Better protection of taxpayers against loss

Under our proposed framework, taxpayers would be far better protected against risk of loss than in the past. Specifically:

  • Limited government guarantee. The government guarantee would be explicit and only apply to MBS issued by the CMIs. There would be no guarantee of the CMIs’ debt or equity.
  • Government backing would be offered only for securities backed by loans that are deemed to be safe and sustainable. Eligible loans must have known risk characteristics, and be safe and sustainable.
  • New Taxpayer Protection Insurance Fund. A small fee would be levied on each new MBS offering made by the CMIs to fund a reserve held by the Treasury that would buttress the capital reserve requirements of the CMIs.

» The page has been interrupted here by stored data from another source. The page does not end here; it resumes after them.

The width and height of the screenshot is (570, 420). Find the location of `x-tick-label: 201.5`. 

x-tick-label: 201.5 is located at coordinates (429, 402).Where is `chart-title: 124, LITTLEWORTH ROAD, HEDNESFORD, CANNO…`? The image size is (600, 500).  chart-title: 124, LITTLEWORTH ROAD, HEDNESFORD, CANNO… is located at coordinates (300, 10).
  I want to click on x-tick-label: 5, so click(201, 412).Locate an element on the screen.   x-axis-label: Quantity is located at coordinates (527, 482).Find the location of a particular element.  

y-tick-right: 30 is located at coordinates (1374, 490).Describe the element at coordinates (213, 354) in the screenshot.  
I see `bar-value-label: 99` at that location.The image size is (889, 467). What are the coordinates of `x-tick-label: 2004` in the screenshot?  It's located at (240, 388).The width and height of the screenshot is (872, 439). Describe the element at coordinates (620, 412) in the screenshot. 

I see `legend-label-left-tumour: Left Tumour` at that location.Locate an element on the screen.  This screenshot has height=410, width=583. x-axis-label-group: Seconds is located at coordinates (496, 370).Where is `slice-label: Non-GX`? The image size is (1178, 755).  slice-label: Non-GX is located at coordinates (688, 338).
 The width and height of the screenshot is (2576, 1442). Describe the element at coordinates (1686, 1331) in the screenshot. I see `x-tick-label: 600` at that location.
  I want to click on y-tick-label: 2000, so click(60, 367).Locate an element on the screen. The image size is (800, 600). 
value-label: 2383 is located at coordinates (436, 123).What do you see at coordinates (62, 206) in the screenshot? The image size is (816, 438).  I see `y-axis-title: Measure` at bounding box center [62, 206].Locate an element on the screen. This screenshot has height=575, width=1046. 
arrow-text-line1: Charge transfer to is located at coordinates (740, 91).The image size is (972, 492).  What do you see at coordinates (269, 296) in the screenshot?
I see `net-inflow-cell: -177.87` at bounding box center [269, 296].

  • Robust risk oversight of both CMIs and other MBS issuers. The level playing field also reduces risk of taxpayer exposure. With competitors also subject to a consistent regime of risk regulation, the CMIs and their regulator would not be pressured to allow them to assume higher risks to chase market share.
  • Limited portfolio activities. A substantial portion of the losses currently being borne by the GSEs result from loans and MBS they purchased for their own portfolios, which until the onset of the current financial crisis served as major profit centers. Limiting the direct investment activities of the CMIs to those that serve public purposes would rein in their potential losses accordingly.